Ours is a non-executive presidency typically embodying and representing the legitimate constitutional authority of the state, with the performance of ceremonial and official functions in which the identity and authority of the state as such, rather than that of the incumbent government, is emphasised. A presidency in which there is no discretion in the performance of those official duties, and, among others, when a Bill is presented for signature this must be done immediately. The immediacy of the signature strengthens the legitimacy of government acts by adding its moral, ceremonial and institutional authority as the embodiment of the state to the government’s partisan mandate.

So, Mr President, I am quite perplexed and perturbed as to why, just as you had done with regard to the cannabis Bill, you did not publicly express your personal concerns about the IVF legal amendments, raising questions and keeping us guessing as to whether you were going to sign them into law. Before eventually being signed by your temporary substitute you simply and vaguely kept on assuring us that the law will be signed.

What followed after this constitutional breach was a barrage of calls forthcoming from various quarters for you to resign. You kept on resisting those calls, feeling that you should not resign for failing to personally sign IVF amendments into law. You persisted in your reluctance to open up about the reasons for your strange and illogical behaviour.
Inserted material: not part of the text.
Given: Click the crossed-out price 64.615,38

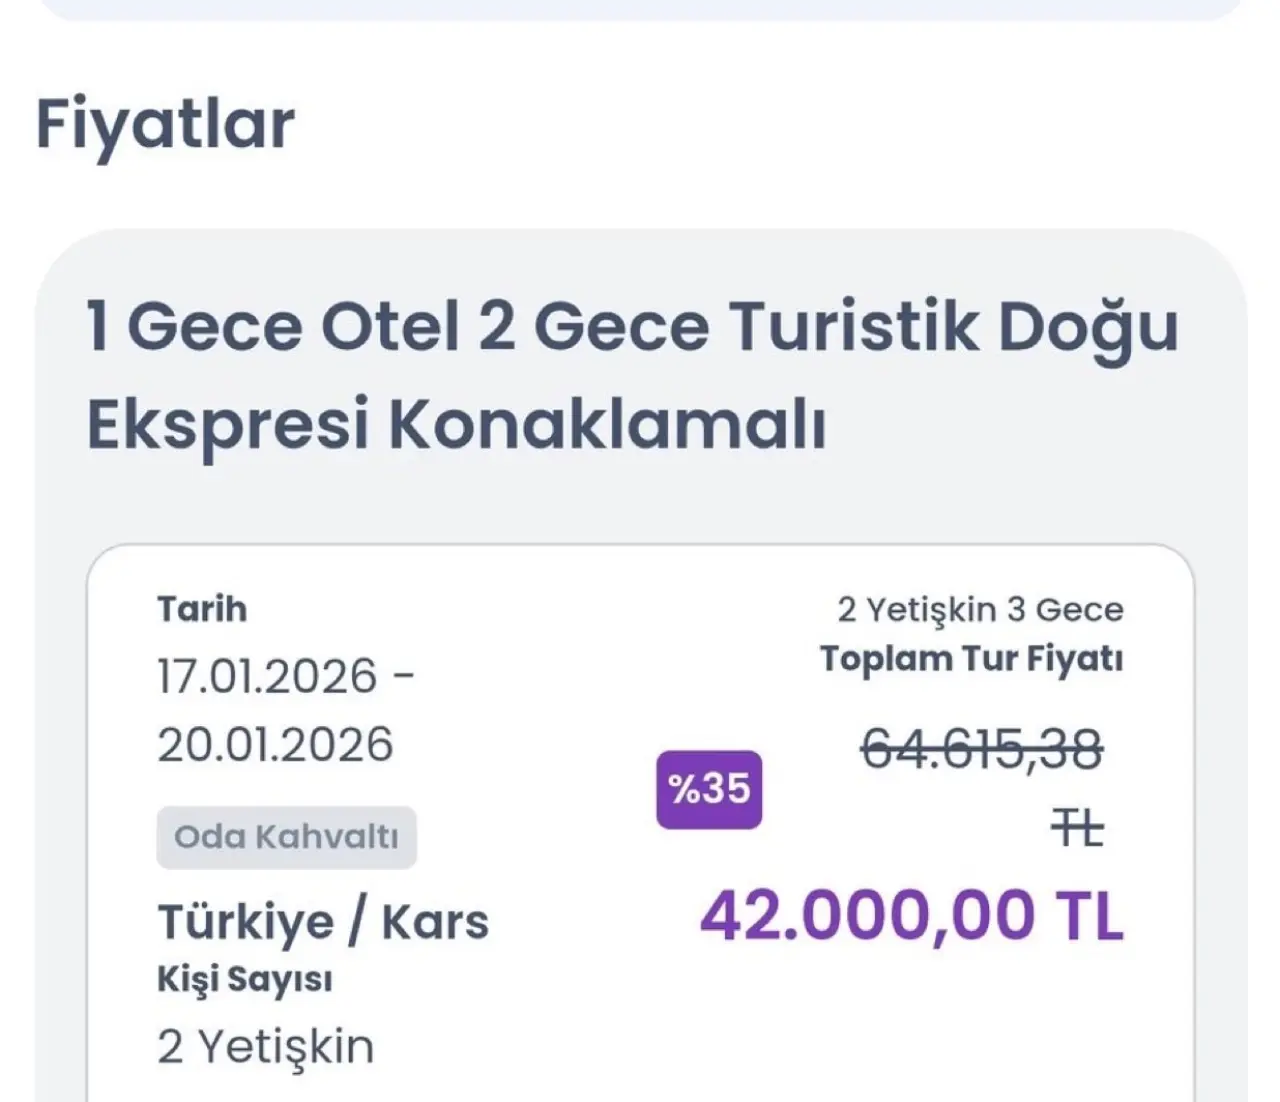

Sure, as you have assured us, one day when the time is right, you will tell the entire story and you will be able to speak more freely. Till then, however, this will not appease growing concerns and conjectures as to what might have gone on behind the scenes. More importantly, if you were hampered by a conflict of conscience because of your pro-life views, this would have to be somehow reconciled with what you have publicly put on record with respect to that other potential abortion Bill ever finding itself on your lap for signature.

You have made it amply clear that you would never sign a Bill concerning abortion. You pledged that you would never sign a Bill that involves the authorisation of murder. Of course, you cannot stop the executive from deciding, that is up to Parliament.  But you do have the liberty, if you do not agree with a Bill, to resign and go home. You should have no problem doing this. Yet, apparently, you did have a problem doing this, both with the cannabis and the IVF Bills.

Any justification of double standards or distinction in weights and measures does not hold water on the basis of the severity and extent of one’s conflict of conscience. With this background, one really hopes that if and when any abortion Bill does pass through our House of Representatives you will keep your public promise that you pledged us as head of state.

Once you are free to resign your constitutional office, I do not wish to have a president undergoing a severe crisis of conscience every time a Bill comes up for your signature that is in stark conflict with your publicly-expressed conscience. Otherwise, it is best not to express any feelings at all.